Intelligent Search Engine

Status: ✅ Complete · Priority: Critical · Created: 2025-11-13 · Tags: search, mcp, cli, core, ranking, v0.3.0

Project: lean-spec
Team: Core Development

Overview

Problem: Current search is primitive - simple case-insensitive substring matching with no ranking, relevance scoring, or intelligent query interpretation. Both CLI and MCP use identical basic logic that returns poor results when multiple specs match.
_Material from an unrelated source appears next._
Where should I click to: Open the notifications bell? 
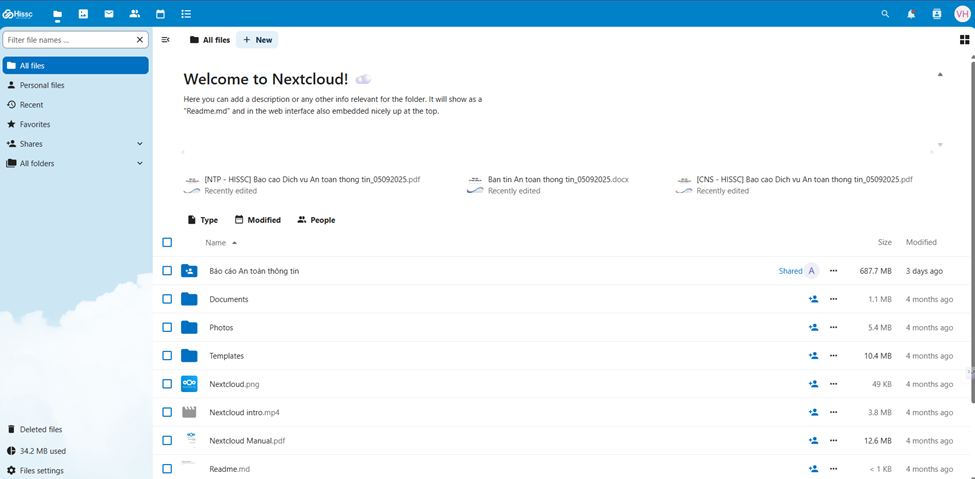click(911, 14)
Why Now: Search is foundational for AI agents and human users to discover relevant specs. As projects grow (60+ specs in our own repo), poor search becomes a bottleneck. AI agents need intelligent search to provide better context. Included in v0.3 release - critical for AI agent performance optimization theme.

Current Limitations:

No relevance ranking (first match = best match)
No fuzzy matching (typos fail completely)
No phrase/proximity search
No field-weighted scoring (title matches = body matches)
No multi-word query intelligence (AND/OR logic)
Limited context (shows 3 matches max, often mid-paragraph)
No search result metadata (match count, relevance score)
Duplicate code between CLI and MCP implementations

Impact: Users miss relevant specs, AI agents get poor context, search feels broken compared to modern expectations (GitHub, VSCode, etc.).

Design

Core Principles

Relevance Over Speed: Better results matter more than millisecond latency
Context Economy: Show enough context to decide without reading full spec
Progressive Enhancement: Start with better ranking, add features incrementally
Shared Implementation: One search engine for CLI, MCP, and future web UI

Search Engine Architecture

Phase 1: Core Search Engine (packages/core/src/search/)
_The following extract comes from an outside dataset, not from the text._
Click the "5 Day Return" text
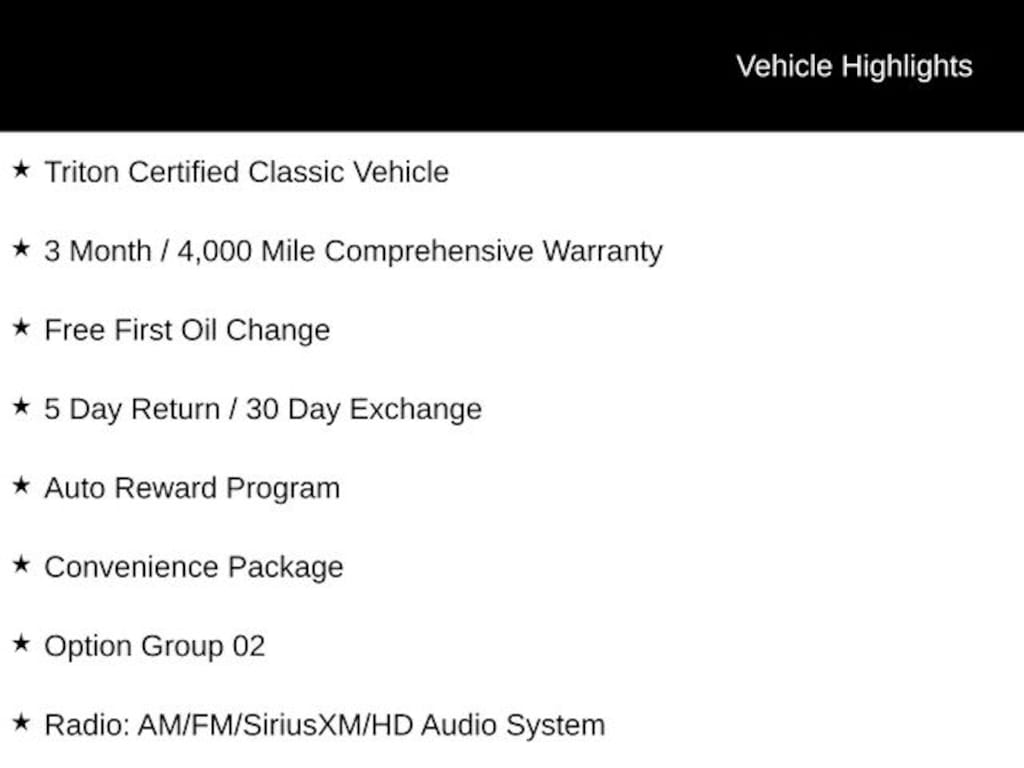Screen dimensions: 1024x768 click(x=128, y=409)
// Core search result with scoring
export interface SearchResult {
  spec: SpecInfo;
  score: number;           // 0-100 relevance score
  matches: SearchMatch[];  // Detailed match information
  totalMatches: number;    // Total matches found
}

export interface SearchMatch {
  field: 'title' | 'description' | 'content' | 'tags' | 'name';
  text: string;           // Matched text with context
  lineNumber?: number;    // For content matches
  score: number;          // Match-level score
  highlights: [number, number][]; // Character ranges to highlight
}

export interface SearchOptions {
  query: string;
  filters?: SpecFilterOptions;
  maxResults?: number;     // Default: 50
  minScore?: number;       // Default: 10 (0-100 scale)
  includeArchived?: boolean;
  // Future: fuzzyThreshold, fieldWeights, etc.
}

Scoring Algorithm (Research-Backed):

// Field weights based on importance
const FIELD_WEIGHTS = {
  title: 10.0,        // Title match = highest relevance
  name: 8.0,          // Spec name match
  tags: 7.0,          // Tag match
  description: 5.0,   // Description match
  content: 1.0,       // Body content match (baseline)
};

// Scoring factors (multiplicative)
function calculateScore(match: RawMatch): number {
  let score = FIELD_WEIGHTS[match.field];
  
  // Exact word boundary match bonus (2x)
  if (isExactWordMatch(match)) score *= 2.0;
  
  // Early position bonus (matches near start = more relevant)
  if (match.position < 100) score *= 1.5;
  
  // Frequency penalty (many matches = less specific)
  score *= Math.min(1.0, 3.0 / match.occurrences);
  
  // Normalize to 0-100 scale
  return Math.min(100, score * 10);
}

Query Processing:

Split on whitespace → implicit AND logic
Quote detection → phrase search (future)
Operator support → AND/OR/NOT (future)
Case-insensitive by default

Match Context:

Show 80 chars before/after match (not 1 line)
Smart boundary detection (sentence/paragraph)
Deduplicate nearby matches
- Limit to 5 best matches per spec (not first 3)

Future Enhancements

Fuzzy Matching: Levenshtein distance for typos
Phrase Search: "authentication flow" as single unit
Boolean Operators: api AND (auth OR jwt)
Field-Specific Search: title:api, tag:security
Stemming: "implement" matches "implementation"
Synonym Expansion: "auth" → "authentication"

Implementation Structure

packages/core/src/search/
  index.ts              # Public API
  engine.ts             # Core search engine
  scoring.ts            # Relevance scoring algorithms
  context.ts            # Match context extraction
  query-parser.ts       # Query string parsing (future)
  types.ts              # TypeScript interfaces

packages/cli/src/commands/
  search.ts             # CLI command (thin wrapper)

packages/cli/src/
  mcp-server.ts         # MCP tool (thin wrapper)

CLI Output Redesign

$ lean-spec search "authentication flow"

🔍 Found 4 specs (searched 68 specs in 45ms)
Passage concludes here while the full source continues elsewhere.